I’m going to put the difference into my regular savings accounts for long-term savings although I may invest some of it. With my dividend income portfolio I simply don’t need such a large amount of cash sitting around depreciating all day, and I could always sell some stock in an emergency.

 

Quote of the day

Therefore do not worry about tomorrow, for tomorrow will worry about itself. Each day has enough trouble of its own.

0 thoughts on “Mastering disaster with an emergency fund – but how much is enough?”

    1. Hi Living At Home,

      You can always look at your investments as an emergency fund on their own since you can always sell part of it if needed. I don’t like that approach myself as much since I wouldn’t like being forced to sell like that, but in a pinch I would.

      And you probably only need to save enough to cover 6 months of expenses, not income, which should lower the amount needed.

      Thanks for stopping by!

  1. DL,

    Good stuff. I think you gave a great rundown here.

    I don’t typically keep much more than $4k-$5k in cash, and that’s because my expenses are low, I don’t own a house, and I have quite a bit of credit available to me if I needed it. Plus, the cash my dividend income throws off could provide a nice little cushion. And with an anticipated $1k-$2k spread between income and expenses I could easily just divert capital earmarked for investments to an emergency, if necessary.

    But if I had a family, a house, or any other major lifestyle change I would probably keep a lot more cash around to be on the safe side. You can’t really have too much cash around, and better to run conservative if there are others that rely on you.

    Best wishes!

    1. Hi DM,

      Yes you’re right, personal circumstances can change the amount drastically and there’s no single correct amount. I found that writing the post helped me rationalize my thoughts and convince me that I could feel just as secure with less in my particular case.

      Even knowing what kind of emergencies I’m trying to protect against is helpful to me too; most catastrophes to my house would be covered by insurance, and car failure covered by warranty for example.

      Thanks for stopping by, I really appreciate your insight!

  2. DL,

    That’s great and I think an emergency fund is important. I don’t make much $ at all and like to keep buying stocks so I need to get better at saving. I just am not impressed with bank interest although cash is safe and will be king at times.

    Nice to see another blogger who lives in Michigan too!

    All the best!

    1. Hi Dividend SWAN,

      Having too much cash at hand is definitely inefficient since it’s losing purchase power from inflation.
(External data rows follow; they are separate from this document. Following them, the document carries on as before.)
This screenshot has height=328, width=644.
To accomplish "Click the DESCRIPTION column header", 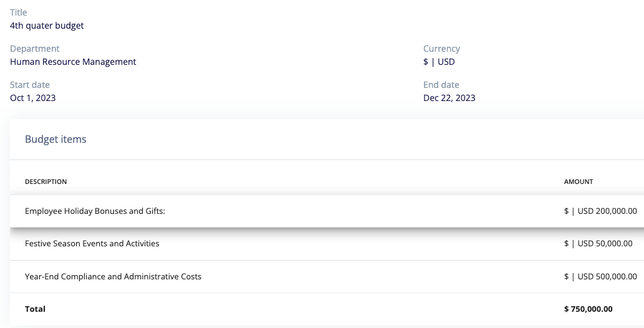I will (46, 181).
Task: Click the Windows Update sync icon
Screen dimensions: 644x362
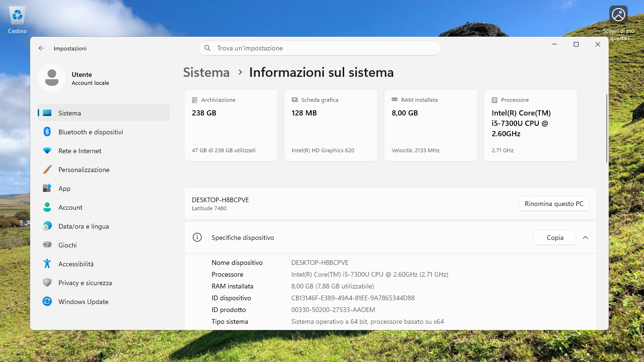Action: 47,302
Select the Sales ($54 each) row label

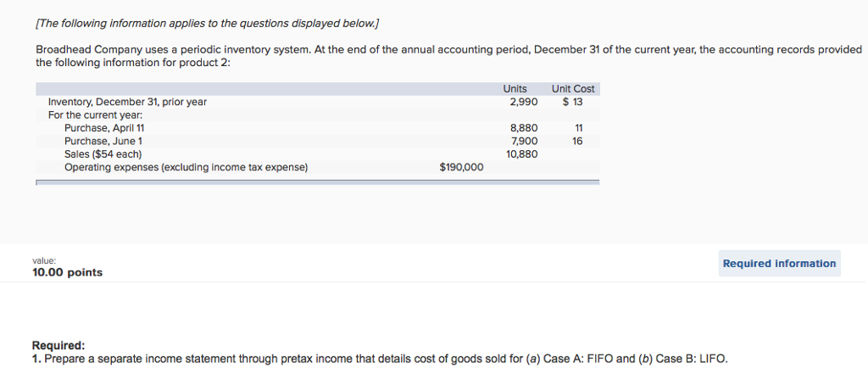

But not having enough if you need it is also a problem.

      I see from your blog that you’re certainly doing great increasing your dividend income, so your investing is working out – that’s awesome! Keep it up!

      It’s great you’re in Michigan too. I live in the metro Detroit area.

      Thanks for stopping by – I appreciate your comments!

  3. I had about 2 months saved up until I had to replace my roof last year. After that it was drained. I have had a hard time building it back up since most of my extra income goes into savings and investments. The savings do account for keeping up the house. If I loose my job that is another story. 🙂

    1. Hi Dividend Family Guy,

      I’m sorry to hear about your roof – did your home insurance pay any portion of it?

      In my first draft of this post, I was writing more about reducing the risk of some of these emergency expenses in the first place e.g. trying to avoid, reduce or transfer the risk. It got all project management-y though so I’ve shelved that draft for the moment. However it got me to thinking I really need to understand my home insurance policy better to understand what’s covered and what’s not, as well as be more diligent about preventative maintenance and inspections of my house. A stitch in time saves nine after all!

      I hope your increasing income from dividends is giving you some additional security until you’re able to build your emergency fund back up!

      Thanks for stopping by and commenting! Best wishes!